[Collected data]
* * * *

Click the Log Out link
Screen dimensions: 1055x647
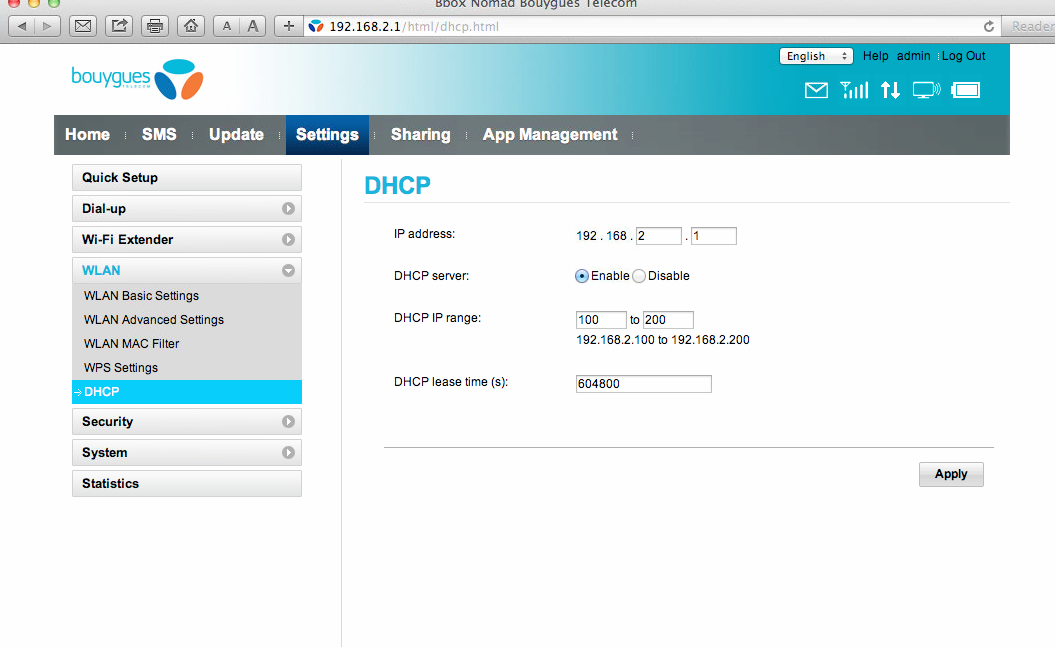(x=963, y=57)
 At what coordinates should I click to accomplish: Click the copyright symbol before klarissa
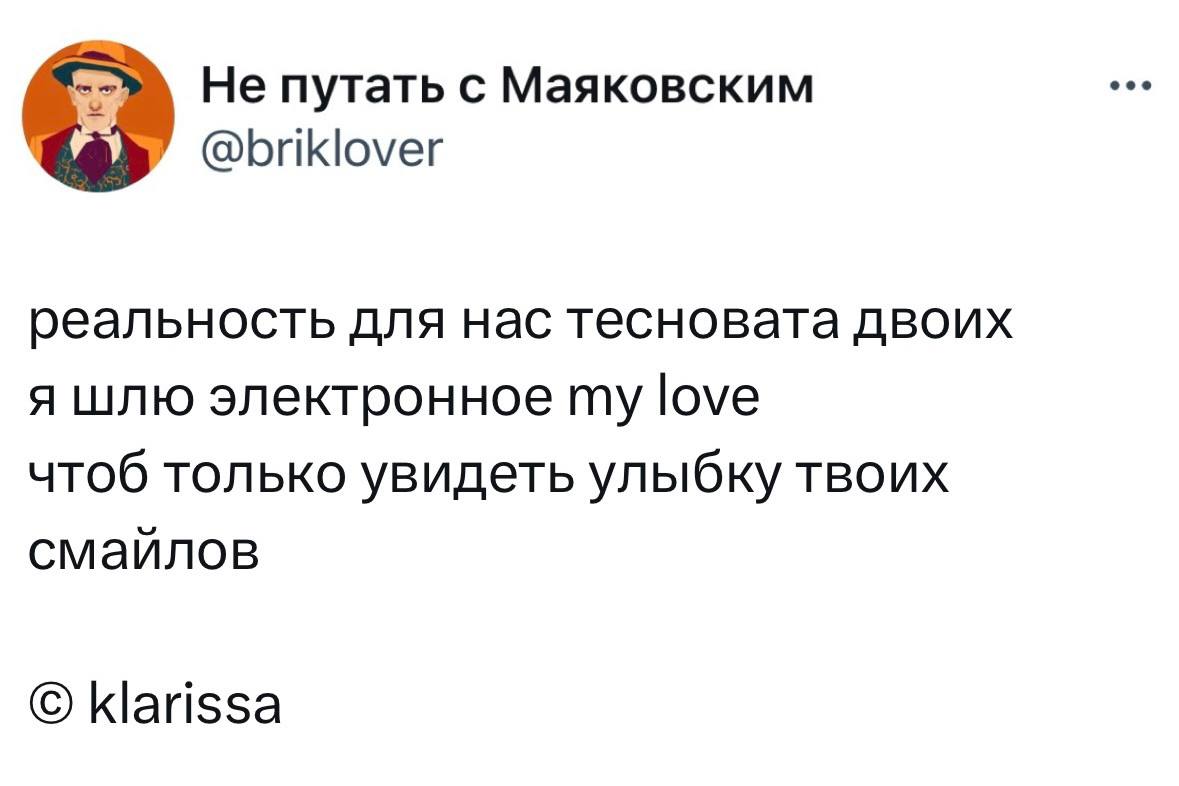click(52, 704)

* * * *

**Work item**
Pictures excluded, quote all the data above exactly.

**Expected answer**
Click the Log Out link
Screen dimensions: 1055x647
(x=963, y=57)
 At what coordinates should I click to accomplish: Click the copyright symbol before klarissa
click(52, 704)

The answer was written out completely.